Photon: Sending Infrared remote control signals

We recently published a post on our blog, showing how to send IR signals on Arduino using simple PWM.

As we recently received our Photon, we decided to update it to cover the photon as well. The photon looks like an interesting platform for IR projects.

The blog is part 2 of a 3 part series covering this method and can be found here:


(Part 1 is also available & Part 3 which shows how to send IR signals from Binary/Hex values will be published soon for both Arduino & Photon)

We have checked the carrier frequencies & duty cycles generated by the Photon using this approach on the scope & the accuracy is fine for 95%+ of projects. (i.e. 30, 33, 36, 38, 40, 56 kHz)

D6 is used for the IR out pin, but you can change it to any other IO pin in the definitions.

You will find a link to the Photon sketch near the end of the post.

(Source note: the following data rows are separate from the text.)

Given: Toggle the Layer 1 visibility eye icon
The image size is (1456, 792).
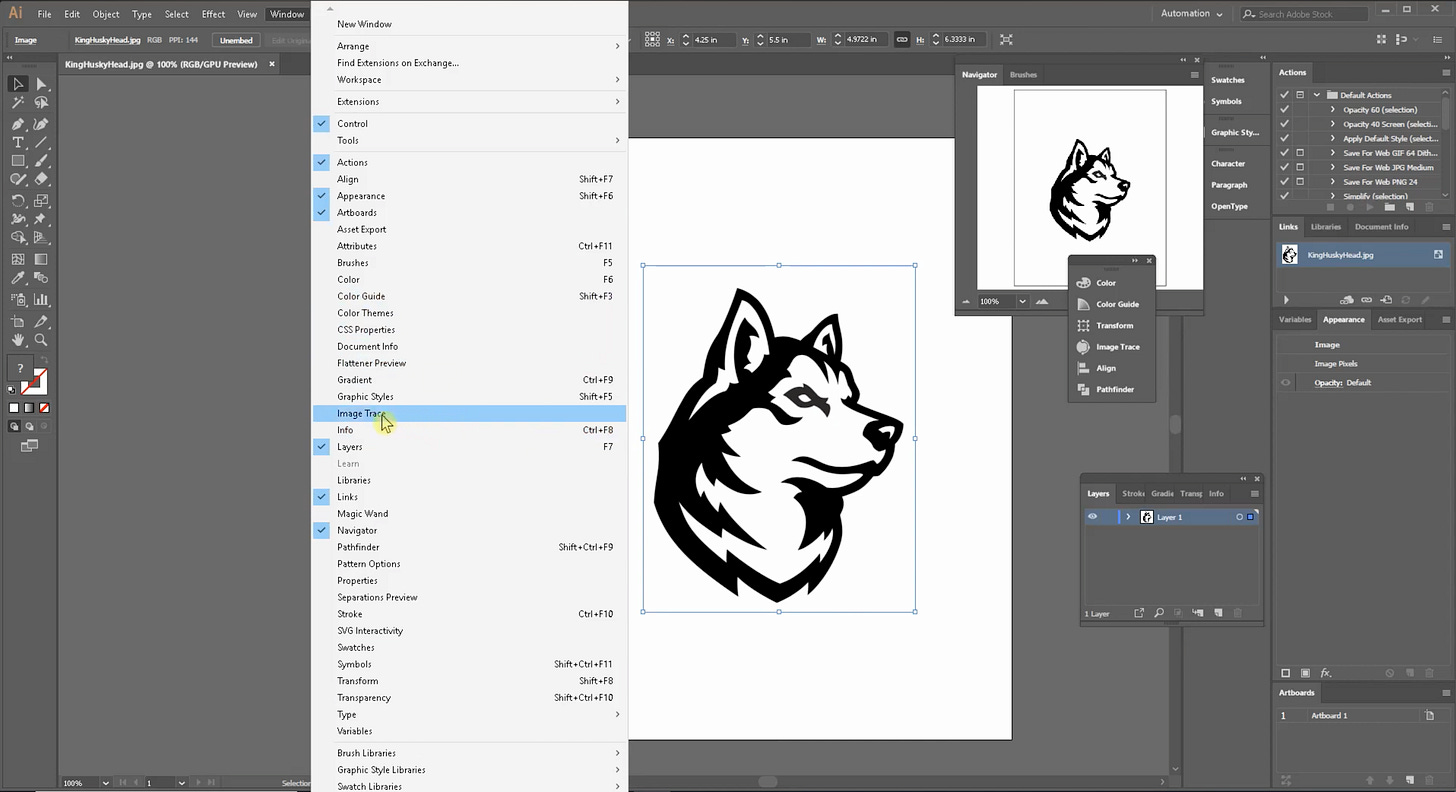Looking at the screenshot, I should pos(1093,516).
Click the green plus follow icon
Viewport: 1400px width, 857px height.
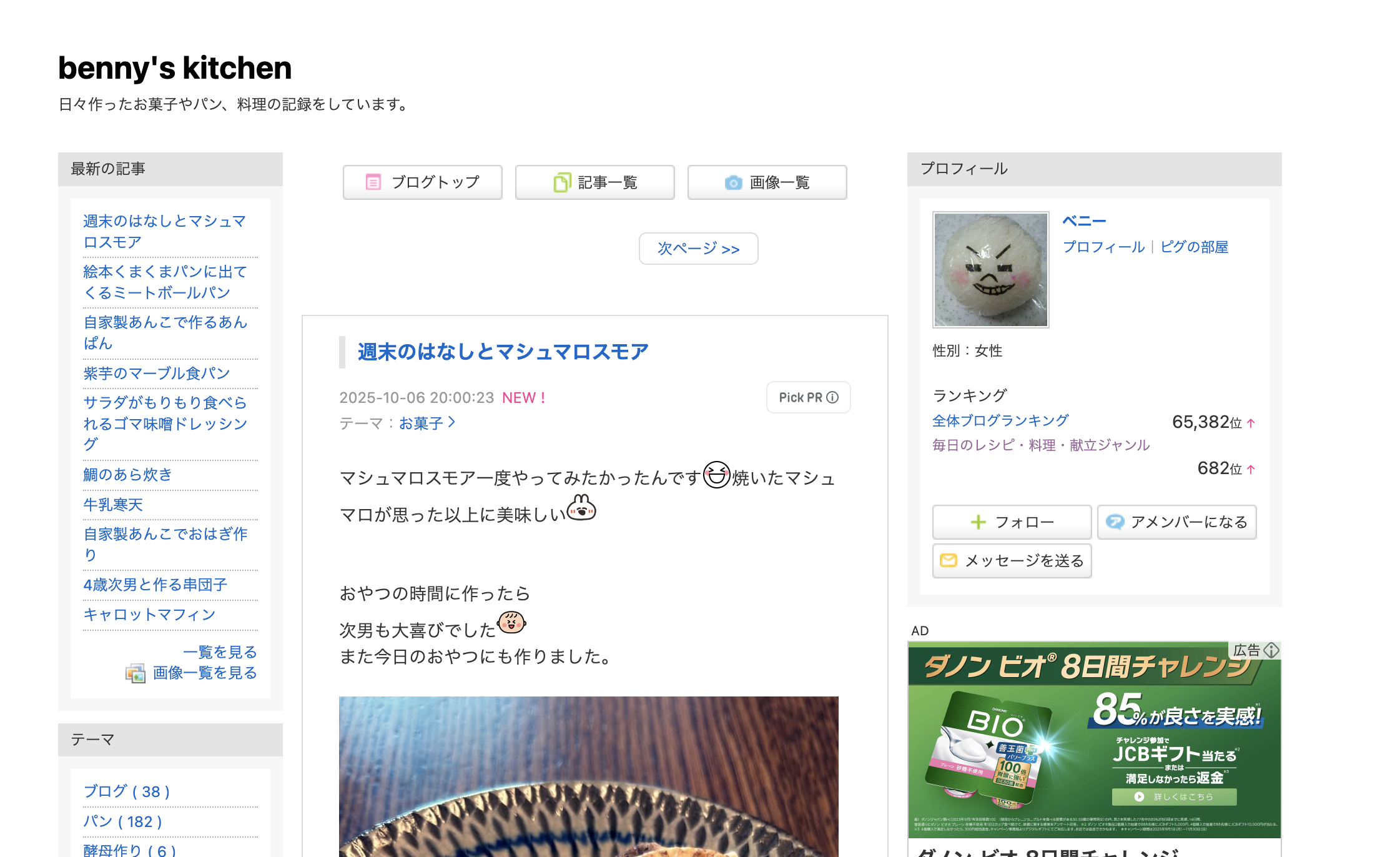(979, 522)
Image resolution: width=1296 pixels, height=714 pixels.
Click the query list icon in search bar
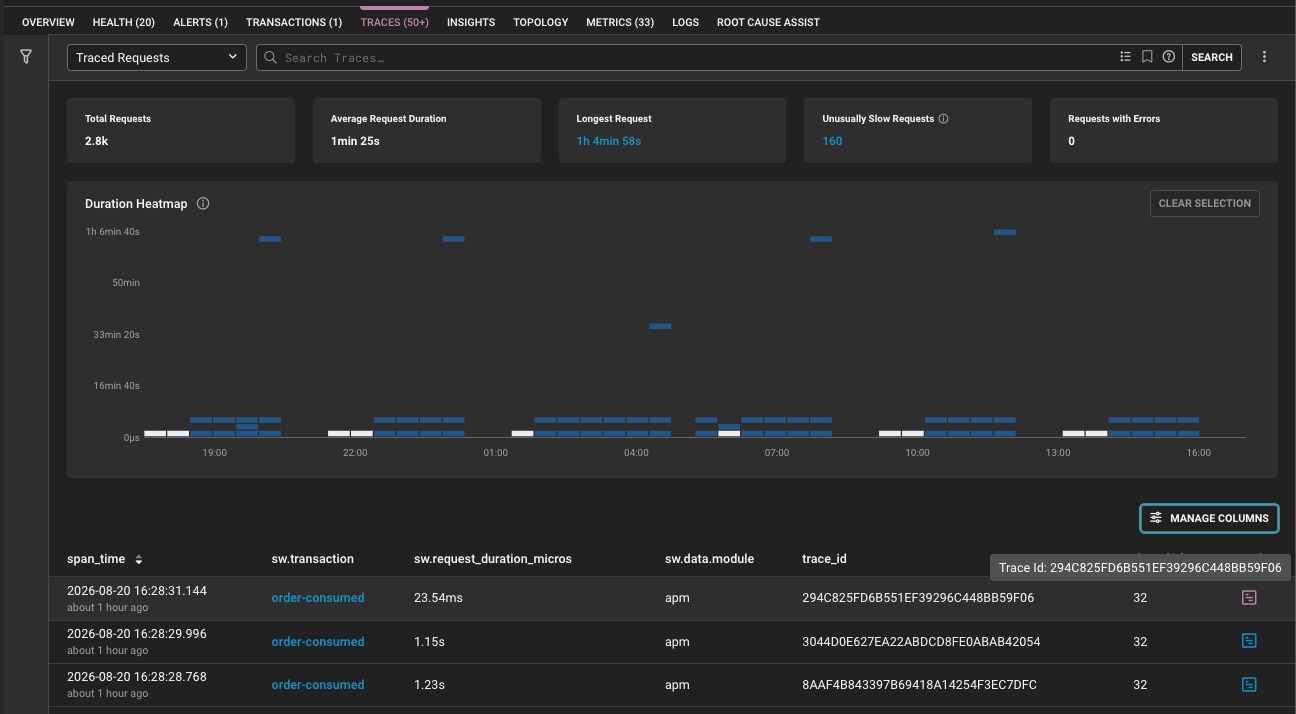click(x=1125, y=57)
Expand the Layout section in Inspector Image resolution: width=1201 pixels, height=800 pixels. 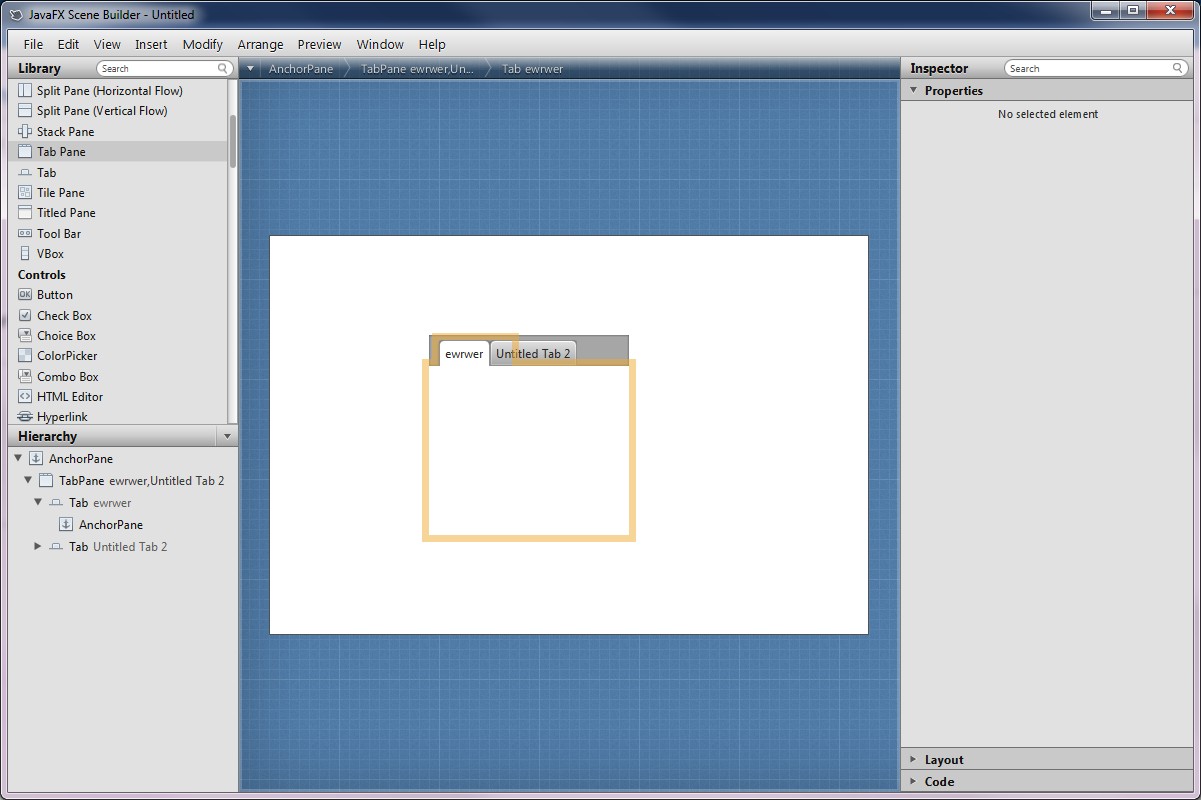coord(943,760)
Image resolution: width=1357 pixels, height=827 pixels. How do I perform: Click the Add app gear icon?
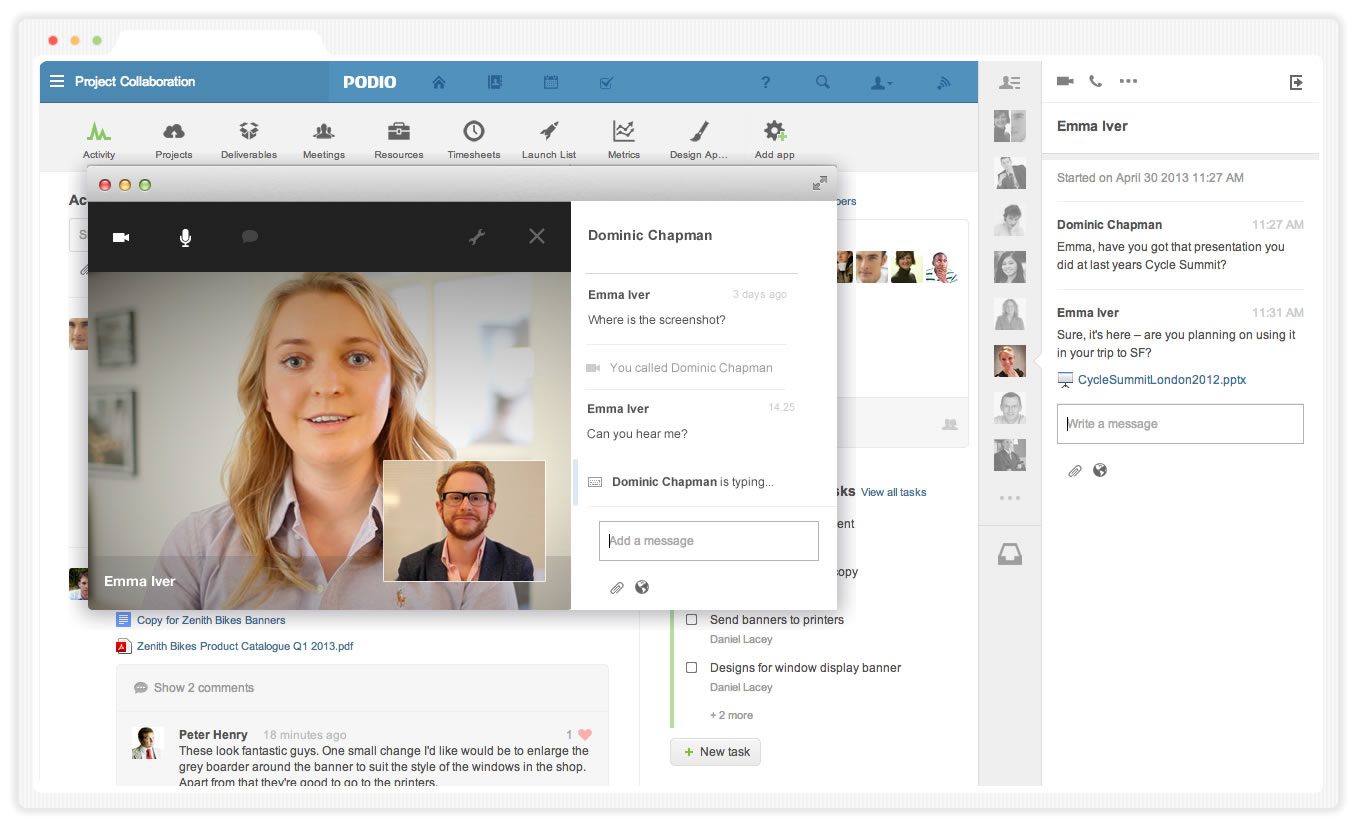[774, 139]
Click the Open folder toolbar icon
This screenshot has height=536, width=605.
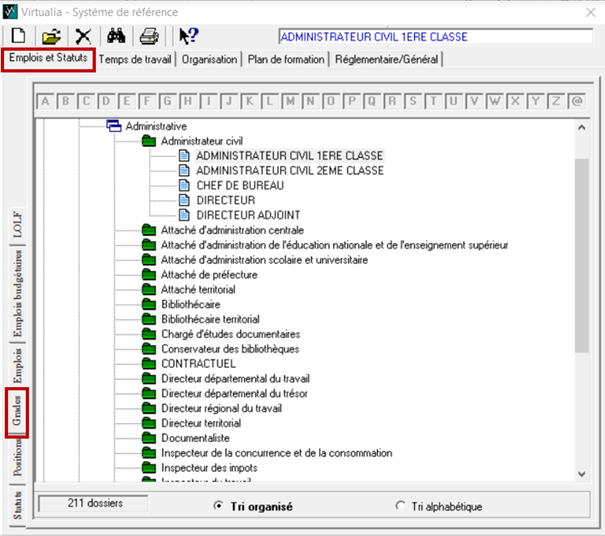(x=51, y=37)
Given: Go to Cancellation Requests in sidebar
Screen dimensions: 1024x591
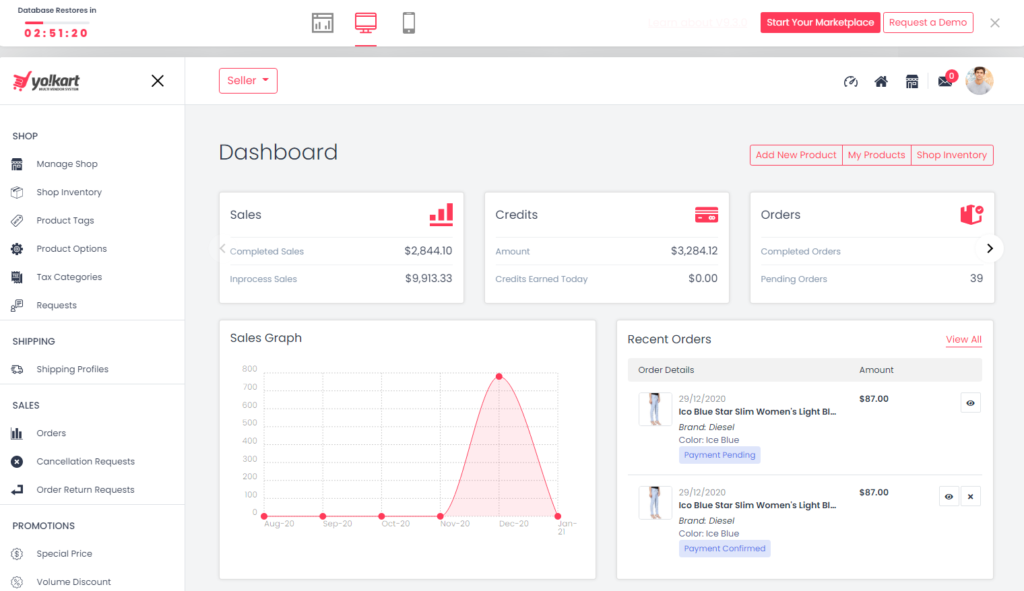Looking at the screenshot, I should click(85, 462).

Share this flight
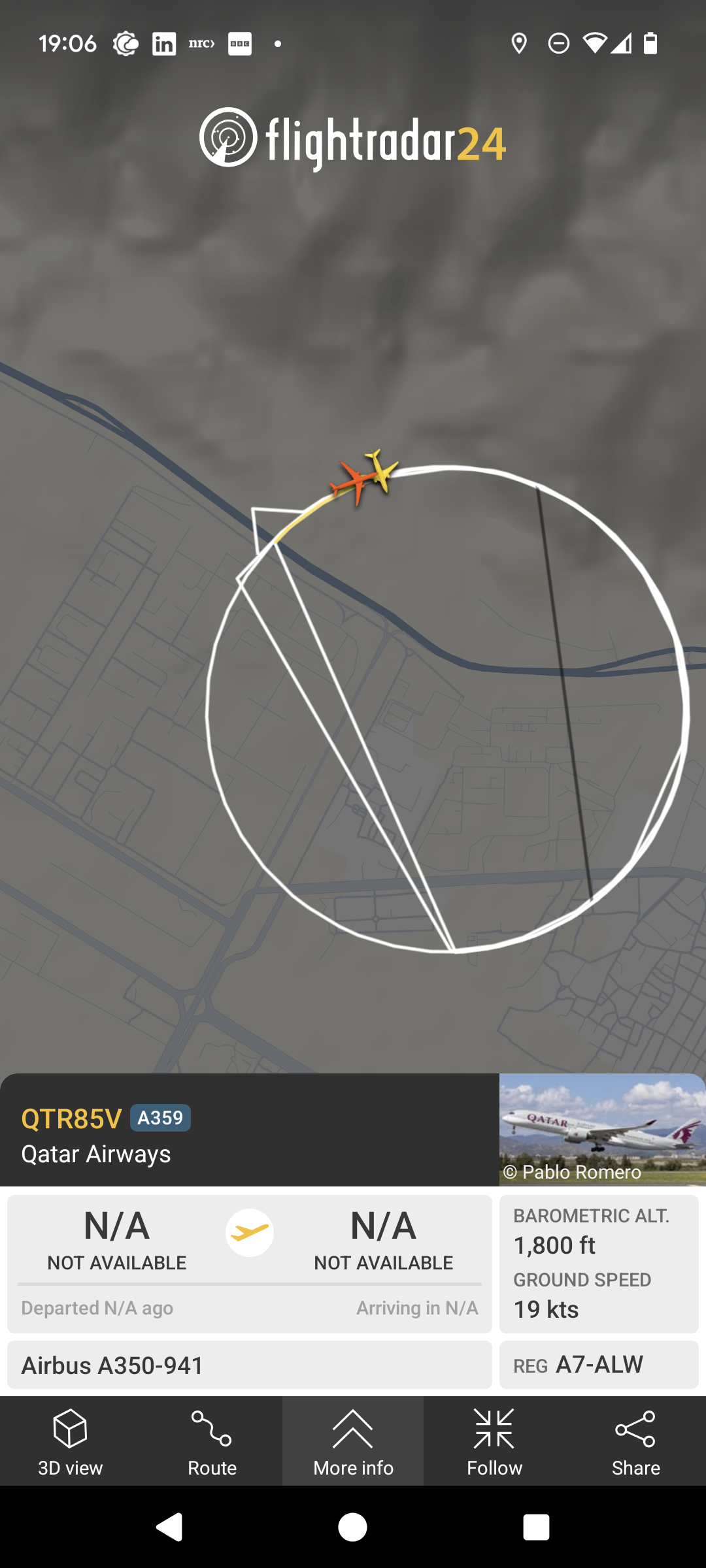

Here are some images of the generated signals:

NEC 32 bit IR Signal (With partial repeat visible)

Mitsubishi 88 bit Air Conditioner Signal

The signals were captured with AnalysIR, automatically cleaned & the buffer contents in the sketch automatically generated in ‘C’ format for inclusion in the sketch.

Feel free to ammend the code to suit your own needs.

Spark Core version: Unfortunately as we do not have a Core, we are unable to make a version available.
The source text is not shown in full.